冷静さ
「匡高! 何やってんだ!」
「おいやめろ!」
騒ぎを聞きつけたのか、男性2人がこの部屋に入ってくる。
「また一馬が喧嘩を吹っ掛けたんだろう?」と、2人を引き離し、一馬さんを押さえた人が「いい加減やめろ」と窘めた。
“ また ”
なるほど…。
覗かれた時の棘のある言い方と言い、温厚そうな高森が怒った事といい。
お見合いとこの偽装の結婚、一馬さんと、名前が挙がっていた “ 哲弥 ” と言う人。
高森の彼女を巡って、何かがあったんだ。
呼吸が荒いままの高森を見れば、一目瞭然だ。
一馬さんの事をジッと睨むように視線を逸らさない。
でも、マズいよね。

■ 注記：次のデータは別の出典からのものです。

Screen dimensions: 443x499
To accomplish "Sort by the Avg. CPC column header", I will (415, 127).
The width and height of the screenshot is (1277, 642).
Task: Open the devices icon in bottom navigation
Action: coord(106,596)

この状況。
一族の集まりとは言え、高森と私の婚約を披露した場でもあるんだし。
別な女性の話で喧嘩になるとか、あの猛者達に知られたら大変なことになりそう。
お義父様もお義母様も、何を言われるか…。
「匡高さん、大丈夫ですか?」
こんな時高森に凄く熱を上げている人なら、別な人を想っている事を知ってショックで帰っちゃうんだろうけど。
そこは契約ですから。
うまくやり過ごさないと。
「…、すみません。みっともないところをお見せしてしまって」
ハッとしたように、反省の意を述べる高森。
状況が読み込めなくなるほどカッとしちゃったんだね。